Some children do. Some adults do not. That's not a bar, that's the typically "veiled" insult of "well, kids can understand it, so what's wrong with you?" I know adults who simply cannot comprehend RPGs, doesn't mean kids who do are smarter than them. I know adults who bounce off basic math, doesn't mean kids who are doing advance math are smarter than them. Better at math, yes. Smarter, no.
Intelligence wasn't brought up before the above quote. It's not about intelligence.
Again, common sense isn't so common. Common sense dictates that any kind of life-threatening situation is by definition not restful, yet people are pretending that it's "common sense" that you can maintain restful sleep through 59 minutes and 59 seconds of combat...but adding in one extra second of life-threatening mayhem is clearly the "common sense" dividing line.
It is common sense that the game has abstractions, and that within the abstracted nature of a Long Rest, having a quick fight doesn't preclude finishing the rest if the rules say that it doesn't. Which they do. "No more than an hour" is quite obviously there to give the DM guidance on the difference between a short interruption, and constant or prolonged interruption. Only overthinking the minute wording and thinking literalistically can lead to a problem with this rule.
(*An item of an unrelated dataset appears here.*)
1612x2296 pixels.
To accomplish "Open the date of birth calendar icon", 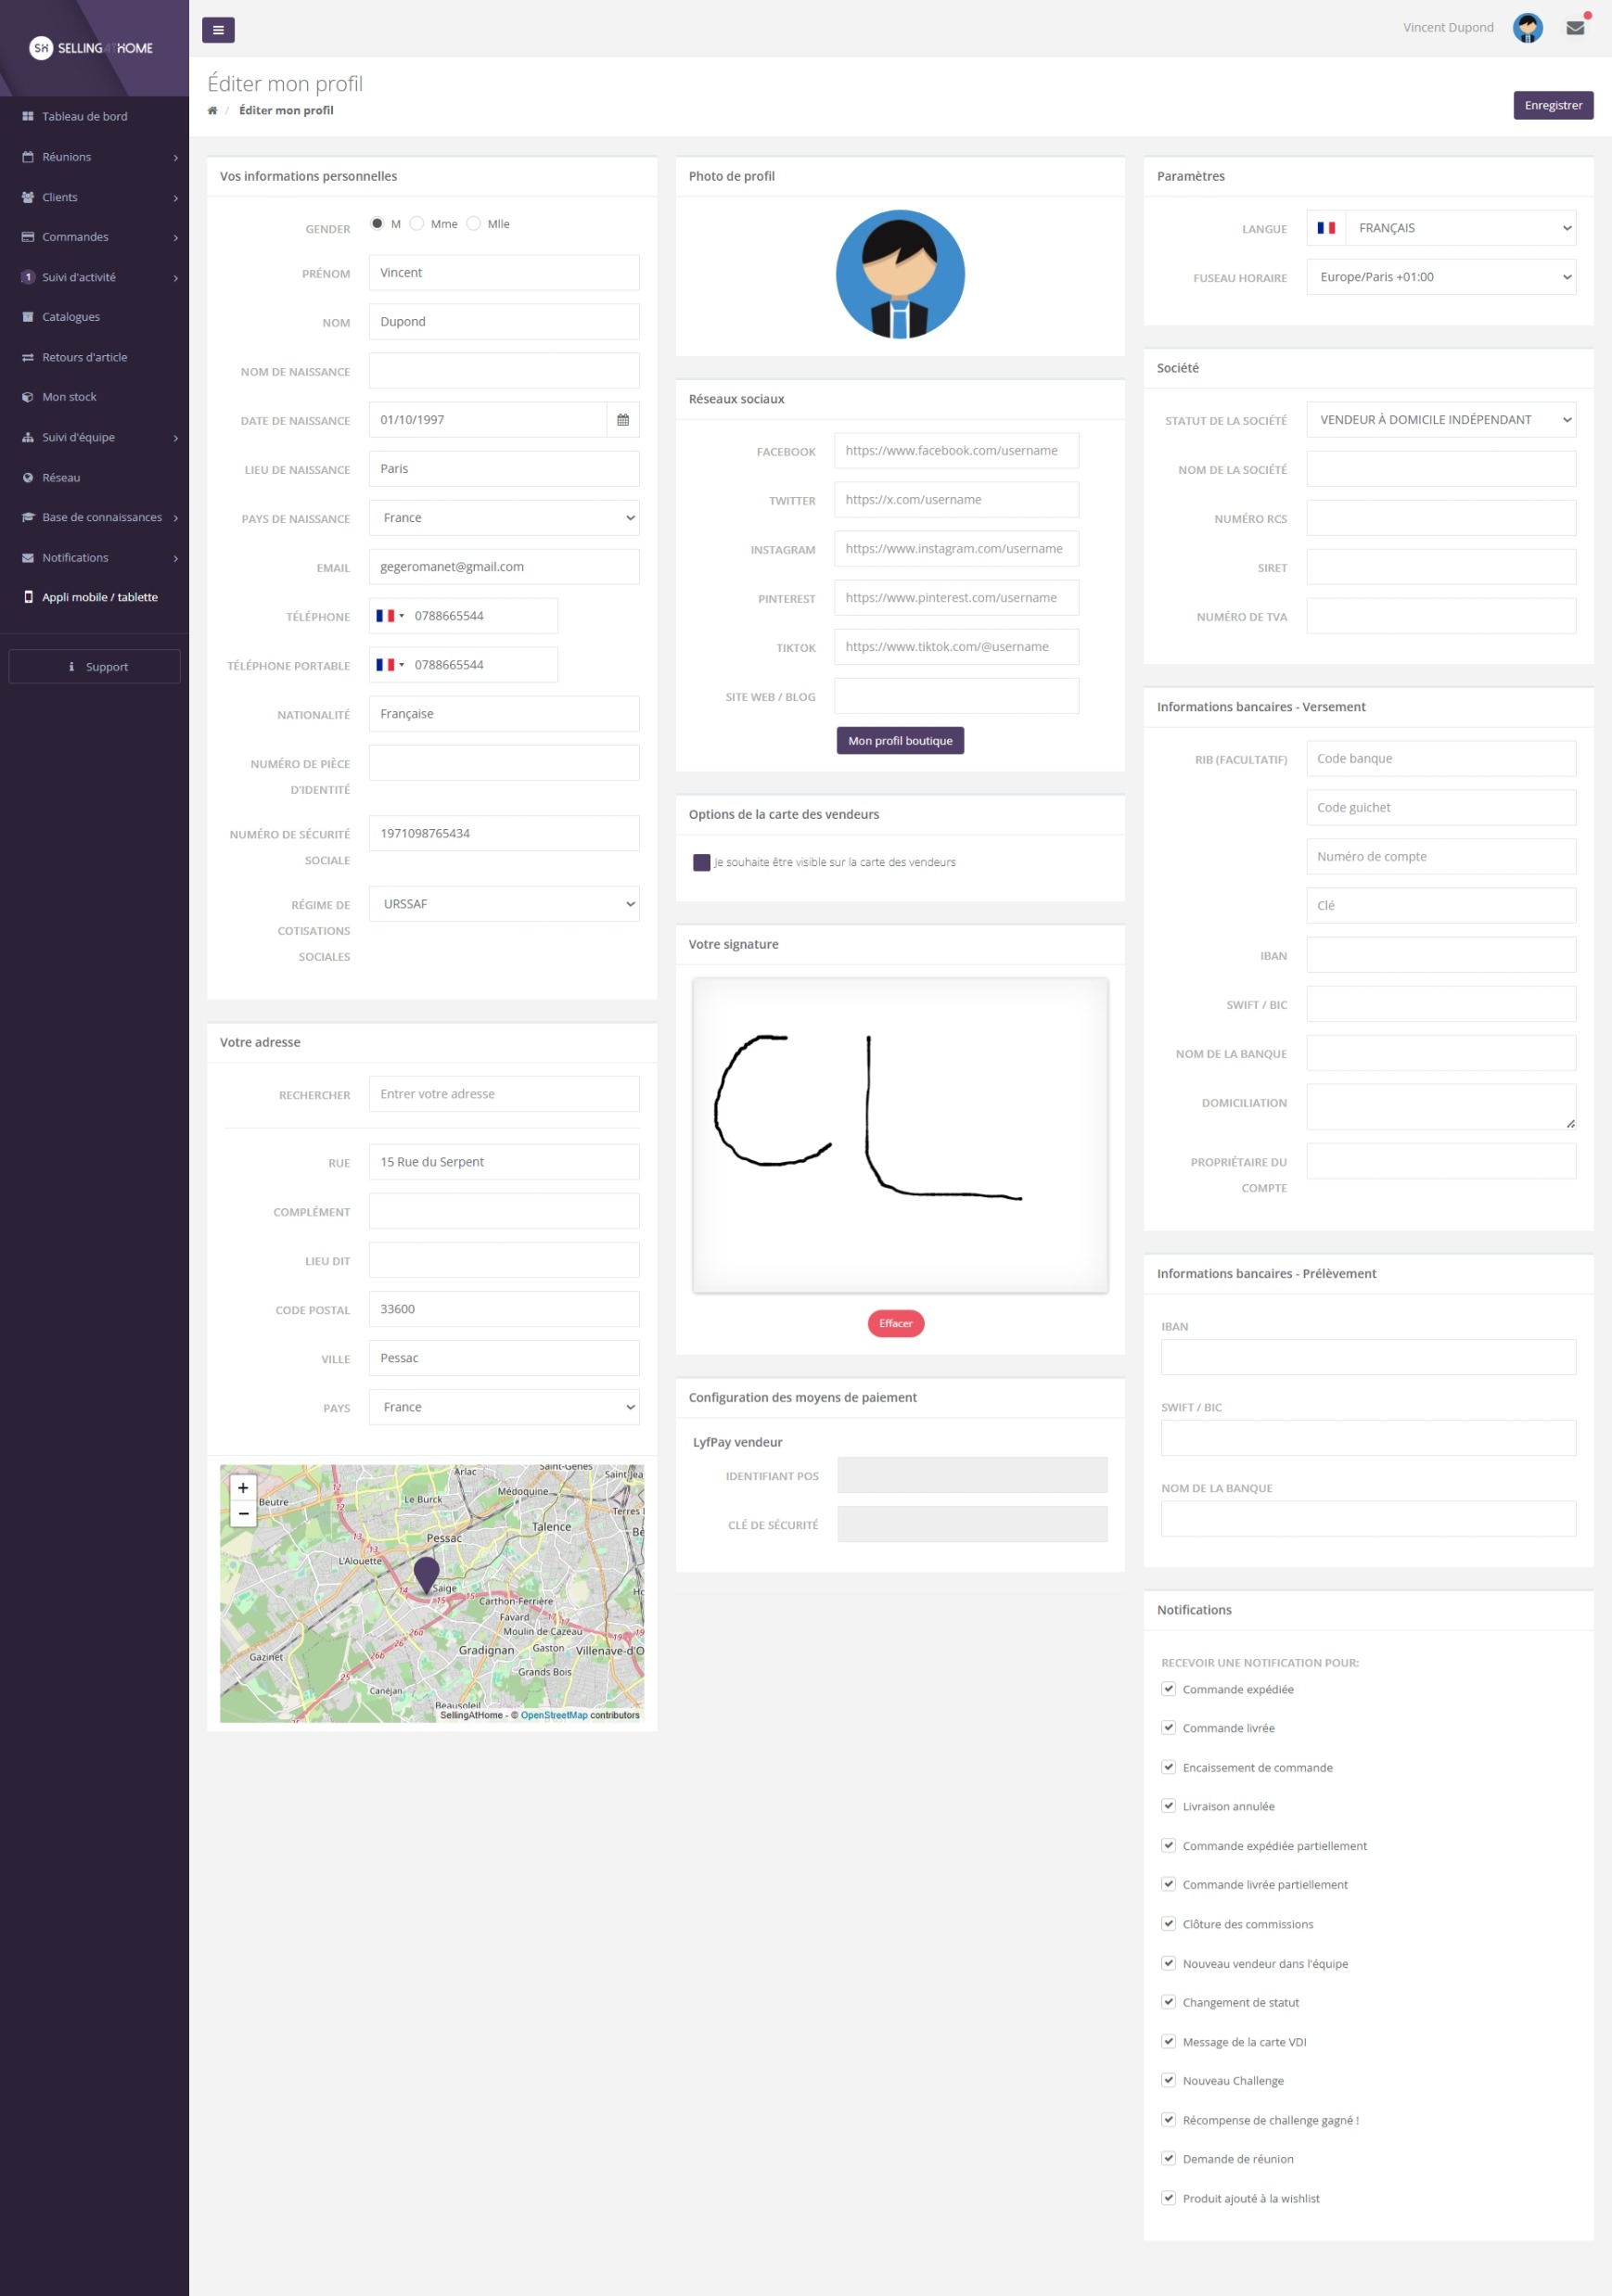I will point(622,420).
The point being, the rules might sometimes lead to wierd cases,
if taken as if written in legalese, rather than just eyeballing it and making a judgement call that doesn't obviously fly in the face of what you've read. The point is to use the rules as a guide, not as laws.
I often find the rules difficult to parse. I have been gaming for more than 20 years and work as a software developer. Compared to Old School Essentials, Apocalypse World, Worlds Without Number, and even Pathfinder Second Edition I find the writing style really frustrating to deal with. Particularly the choice to describe things in text that are much easier described through templating and graphic design.
Thank goodness for D&D Beyond. Without it I probably would not play 5e.
This fits my experience. People without such technical expertise have no issue whatsoever reading the 5e books, while people who are either coming from very very technical games, or who have a strong background in things like coding or legalese naturally read the rules as if they were written for them, rather than for the first group, and various aspects of the books make it hard to parse for them as a result.
Like the idea of describing things via templating and graphic design being easier to understand. It is the opposite, for a lot of people. There is no way to write a phb that will be equally easy for both you and for my friend Mike, who in spite of dyslexia very rarely gets rules wrong in 5e, but had immense trouble with 4e.
Two people in my gaming group. One somehow read that the monks extra attacks were off-hand attacks so they didn't qualify for the ability mod damage of most attacks. Kept talking about taking a feat or multiclassing into ranger to get two-weapon fighting...just to get the ability mod damage on those extra attacks. Normally a really smart person, but just bounced off that particular rule. The other was playing a cleric and for the life of him could not understand why it wasn't listed anywhere how many cantrips he could cast in a day. Again, otherwise smart person...just bounced off that rule.
Those are both cases of someone just not actually reading the rules of their character abilities. Neither has complex rules, nor is either remotely unclear in the text.
And intelligence has nothing to do with it. It's just a reality of people reading something for reference that some folks will skip over things even though they are trying to get everything.
If any of those conditions aren't met, the reader cannot unambiguously determine that "melee weapon attack" refers to a "melee attack with a weapon" rather than an "attack with a melee weapon".
Of course they can. The two phrases are used differently within the text. The only people I have ever seen get it wrong are people who are very prone to overthinking rather than just taking the text at face value.
where the writers deliberately chose to nevertheless condition full understanding on the minutae of the compound adjective rules.
They didn't, though.
If you say so. I think it shows that even a horrid thing can be popular and garner lots of sales. It's a clear indication that sales do not equal quality.
It's not at all. It rather shows that you are conflating your preferences with something greater than your preferences.